FRANK LÓPEZ BALLESTEROS
ENVIADO ESPECIAL EL UNIVERSAL
Medellín, Colombia.- "Con el fusil te sientes
dueño del mundo. Desde pelao, uno se enfrenta a la muerte,
pero te ríes de ella porque te hacen ver poderoso". Sin
vacilar, con voz suave y monótona, Eduardo Guativón
refleja su experiencia dentro de las Fuerzas Armadas Revolucionarias
de Colombia (FARC).
Entró a esa guerrilla con 14 años de edad. Se desmovilizó
nueve años más tarde, en 2005. Cabizbajo y con disimulo
enuncia una premisa única: "No me arrepiento de haber
estado allí porque es la prueba de que no debo volver
a hacer la guerra, espero que la gente me sepa perdonar, aunque
no hice mal".
Desde Necocli, un municipio de la subregión del Urabá
antioqueño, zona testigo de matanzas perpetradas por
paramilitares y de enfrentamientos entre guerrillas, Eduardo
se apresta a contar "parte de su vida".
Tiene sendos brazos marcados de cicatrices. "Me las gané
en una pelea con un 'paraco' desmovilizado, ellos son más
malos que nosotros" -comenta frunciendo sus labios y apretando
sus puños con cólera-.
Controla su ímpetu y agrega, como defendiendo sus acciones:
"ellos mataban a campesinos, nosotros no. Ahora que están
fuera de todo pelean con nosotros y nos amenazan con matarnos,
pero uno ya no les teme, otra vez Diosito está conmigo".
Los desafíos en Colombia tienen dos aristas. Una, de
los que quieren seguir en la guerra, y otros, de los que buscan
que termine. El reto de Eduardo es el común para los
cerca de 46 mil desmovilizados de las guerrillas y grupos
paramilitares que se han acogido al programa de la Alta Consejería
para la Reintegración del actual gobierno.

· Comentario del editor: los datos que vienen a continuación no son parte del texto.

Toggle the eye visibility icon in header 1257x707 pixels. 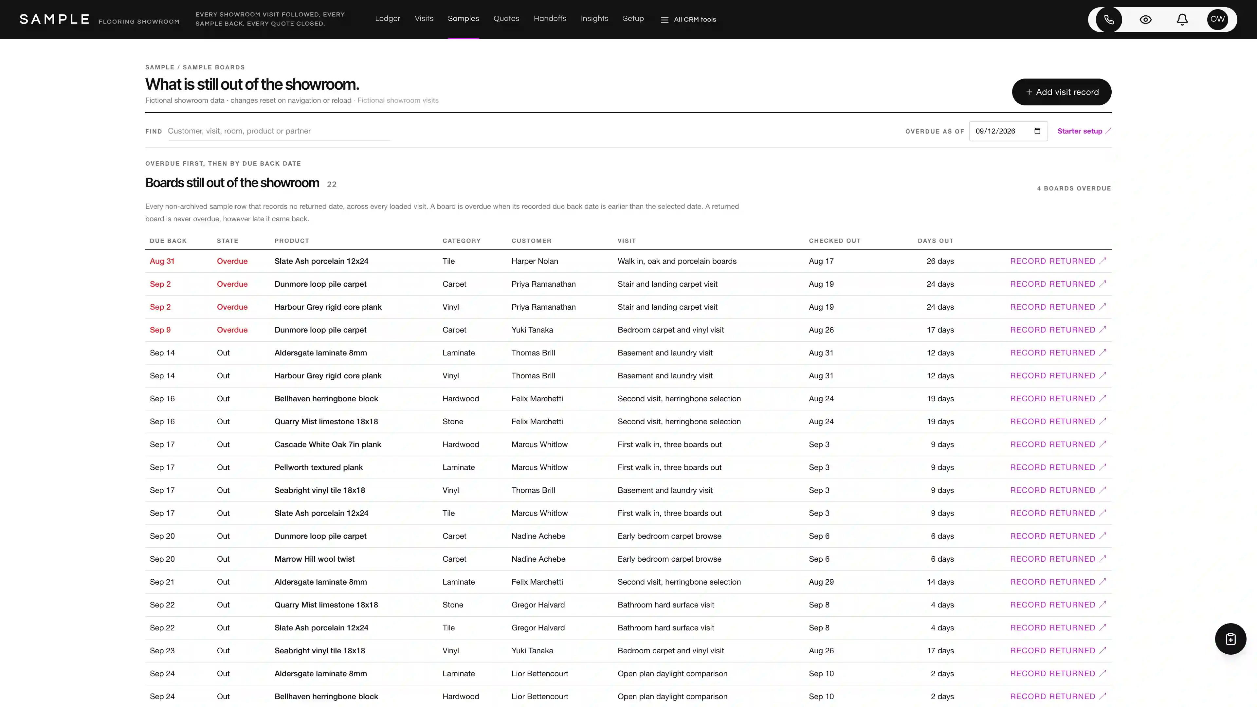[x=1145, y=20]
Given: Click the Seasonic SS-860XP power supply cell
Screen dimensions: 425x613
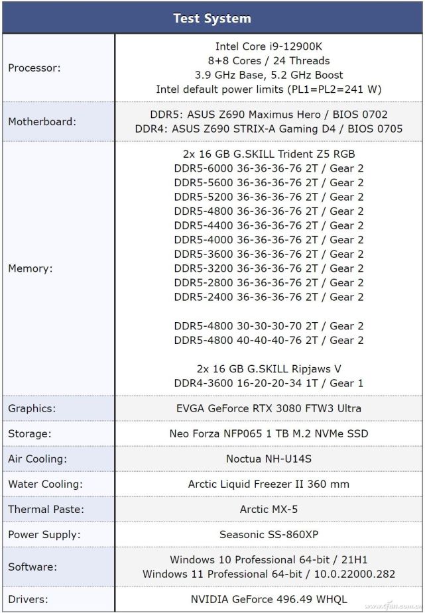Looking at the screenshot, I should pos(269,535).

Frank Pearl, Consejero Presidencial para la reintegración
y unos de los artífices de este programa, asegura que
la lucha debe ser "no sólo contra la violencia sino contra
sus orígenes".
Con las secuelas de la guerra en sus subconscientes, el programa
de la Alta Consejería busca crear las condiciones que
permitan la transformación de los desmovilizados para
ir fortaleciendo las bases sociales y económicas de las
miles de comunidades que quedaron afectadas por los enfrentamientos
armados. "Queremos promover la convivencia y la reconciliación
nacional", enfatiza Pearl.
Desde 2002, 47 mil rebeldes se han apartado de las armas.
35 mil son paramilitares y 11 mil de las FARC y el Ejército
de Liberación Nacional (ELN).
"El programa ha funcionado porque todos los rebeldes se han
dado cuenta del mal que hacían; les damos todo el apoyo
posible", explica Andrea Restrepo, psicóloga del programa.
Regresar de la selva, donde la nada es la ley es una tarea
moral difícil. "Nuestra meta es que a más tardar
en 2016 no existan grupos armados al margen de la ley, y que
estas personas sean aceptadas sin discriminación, mucha
gente no comprende ese error", enfatiza Pearl.